Ces problèmes de morale sexuelle ont été traités, avec d'autres  par un philosophe qui vient de mourir et auquel le "Monde" a consacré une belle nécro, Ruwen Ogien. Ce moraliste libertaire s'est fait le défenseur de pratiques minoritaires contre les "bonnes moeurs". Il dénonce le passage de jugements moraux réprobateurs à une légalité punitive (censure des livres, répression de l'homosexualité, de la drogue...).

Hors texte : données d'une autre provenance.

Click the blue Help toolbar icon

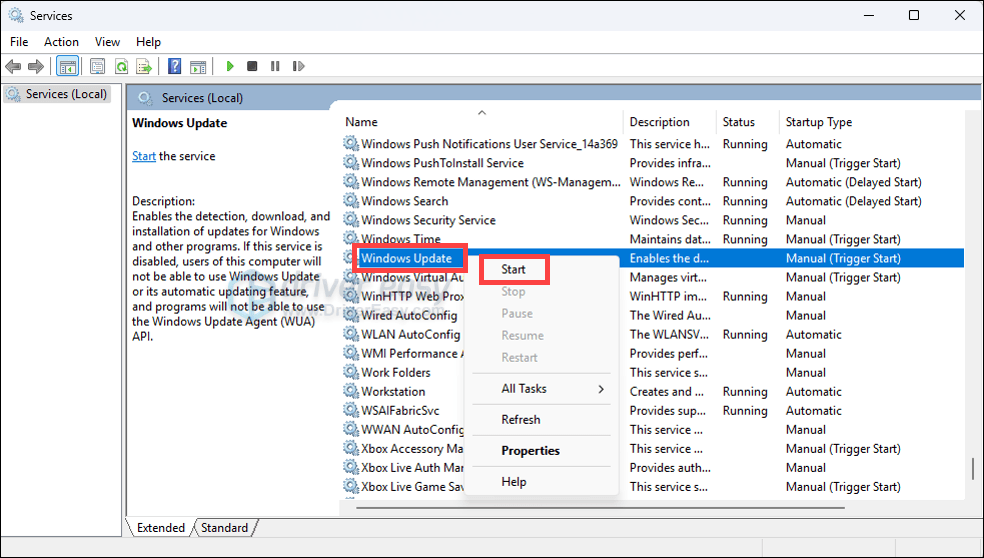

Il souscrit au principe unique d'éthique du philosophe libéral Stuart Mill : "La seule raison légitime d'une communauté pour user de la force contre un de ses membres est d'empêcher que du mal soit fait à autrui". Pour Ogien il n'y a crime que s'il y a victime et il n'aurait pas condamné les deux couples maudits...Les autres engagements qu'il prend sont parfois plus contestables. Si les pratiques sado-maso, la consommation de drogue, voire la prostitution, qui est une libre disposition de son corps, ne sont pas à première vue condamnables, qu'en est-il de l'homoparentalité (peut-être faut-il après tout "un papa et une maman" pour structurer la personnalité de l'enfant) ? Comme il soutient la GPA on a aussi reproché à ce libertaire d'être un libéral prônant la marchandisation du corps. Ces questions sont délicates mais il les dissèque avec beaucoup de finesse à partir de cas concrets dans des livres au titre réjouissant et prometteur : L'influence de l'odeur des croissants chauds sur la bonté humaine et Philosopher ou faire l'amour. Je vous laisse devant ce choix car je veux publier ce texte avant 20 heures pour ne pas tomber sous le coup d'une inculpation pour offense au chef de l'état.